ML Engineering Agents

Beyond data analysis, a growing body of work focuses on agents that conduct machine learning engineering: training models, tuning hyperparameters, comparing architectures, and managing the full experimental lifecycle. This is sometimes called “AI for ML” or “agentic AutoML.”

Kaggle Competition Agents

The Kaggle arena provides a natural benchmark for ML engineering agents: well-defined tasks, real data, objective leaderboard rankings, and a human comparison baseline of hundreds of thousands of competitors. MLE-bench (Chan et al., 2024; ICLR 2025; arXiv:2410.07095), developed by OpenAI, formalizes this into a 75-competition benchmark spanning diverse ML tasks — image classification, tabular regression, NLP, and time series forecasting.

The AIDE-based agent (o1-preview + AIDE scaffolding) achieving bronze-level performance in ~17% of competitions represents a meaningful milestone. It demonstrates that current agents can, on a subset of tasks, produce solutions competitive with the bottom quartile of human Kaggle participants — though the gap to expert performance remains enormous.

DS-Agent’s case-based retrieval from Kaggle notebooks reflects the same intuition: competition notebooks are a rich repository of expert solutions that agents can learn from, paralleling how junior data scientists develop their skills by reading and adapting others’ work.

Hyperparameter Optimization and Architecture Search

Traditional AutoML tools (Auto-sklearn, FLAML, Optuna, NAS systems) automate hyperparameter search but require the user to define the search space and pipeline structure. LLM agents add a new capability: the ability to reason about why a model is underperforming and propose changes to the architecture or feature engineering strategy rather than just tuning existing knobs.

AIDE’s tree-search formulation is a direct embodiment of this: the agent doesn’t just vary hyperparameters within a fixed space, it edits code and explores fundamentally different approaches (e.g., switching from gradient boosting to a neural network, or adding feature interactions). This represents a step toward the kind of strategic experimentation that expert data scientists perform.

AutoML-Agent exemplifies a more structured version of this — coordinating retrieval, preprocessing, feature engineering, model selection, and evaluation through a team of specialized sub-agents, each responsible for one part of the pipeline.

Experiment Management and Reporting

Tracking which runs used which configurations, comparing results across multiple experiments, and writing up findings are repetitive but cognitively demanding tasks. Agents connected to experiment tracking tools like Weights & Biases or MLflow can potentially automate large portions of this workflow: querying run history, identifying best configurations, generating comparison tables, and drafting experiment reports.

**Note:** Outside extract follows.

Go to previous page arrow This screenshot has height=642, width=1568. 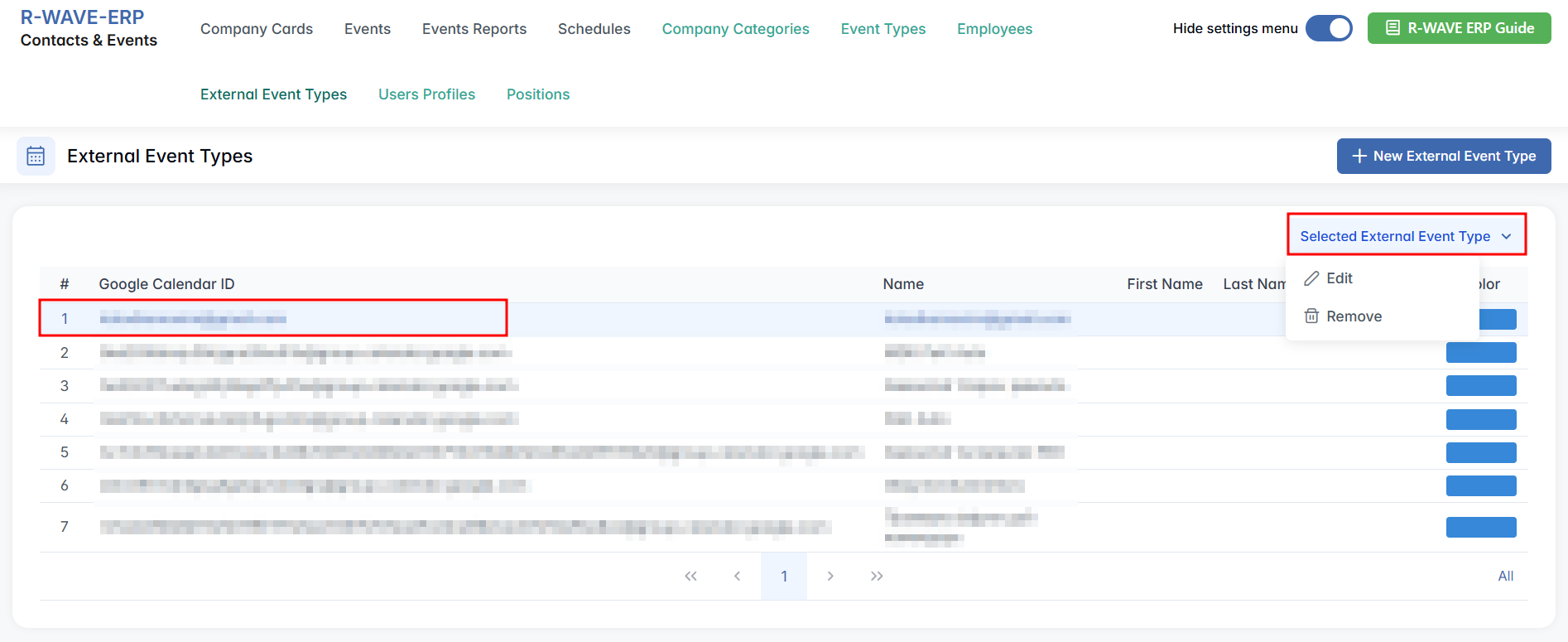coord(737,576)
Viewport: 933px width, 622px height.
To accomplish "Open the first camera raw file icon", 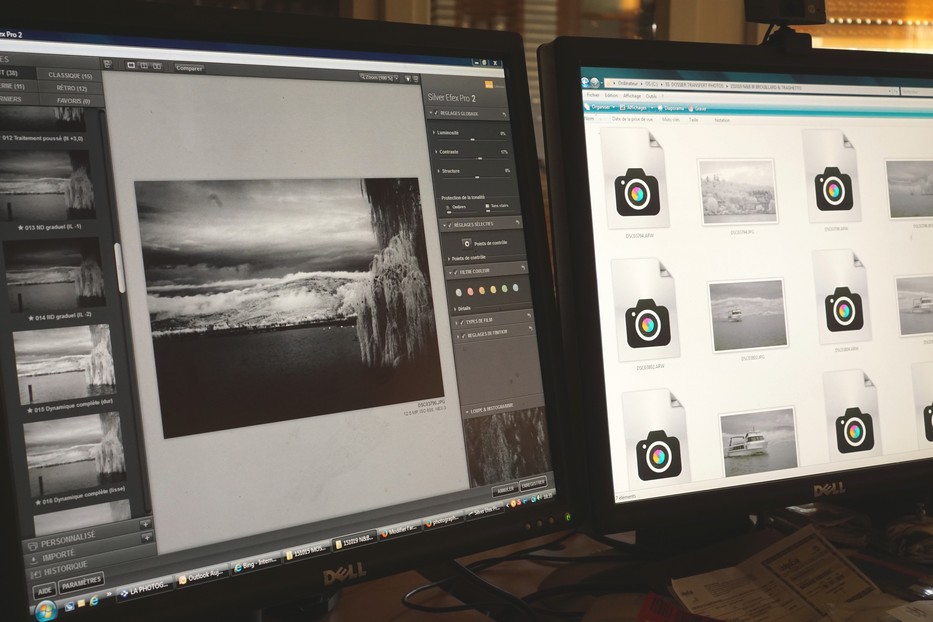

This remains an area where production deployment is nascent — existing tools offer “AI assistant” features for interpreting results, but fully autonomous experiment management agents are not yet standard practice.

Visualization & Reporting Agents

LIDA

LIDA (Dibia, 2023; ACL 2023; arXiv:2303.02927) from Microsoft Research is an LLM-based system for automatic generation of visualizations and infographics. It operates as a four-module pipeline:

Summarizer — converts a dataset into a compact natural language summary
Goal Explorer — enumerates plausible visualization goals given the data summary
VizGenerator — generates, refines, executes, and filters visualization code
Infographer — produces stylized, data-faithful graphics using image generation models

LIDA is grammar-agnostic: the same pipeline generates matplotlib, seaborn, altair, or D3.js code depending on the target library. It was accepted at ACL 2023 (System Demonstrations) and is open-source at github.com/microsoft/lida. In internal evaluations, LIDA achieved an error rate of under 3.5% on over 2,200 visualizations generated, compared to a baseline error rate above 10% (unverified: from GitHub README).

ChartQA and Chart Understanding

ChartQA (Masry et al., 2022; arXiv:2203.10244) addresses the complementary problem of reading charts rather than generating them — given a chart image, answer questions about it. This is relevant for data agents that encounter existing visualizations (e.g., in PDFs or dashboards) and need to extract information. Modern multimodal LLMs (GPT-4V, Gemini, Claude) have dramatically improved chart understanding, enabling agents to reason about visual data representations in addition to tabular data.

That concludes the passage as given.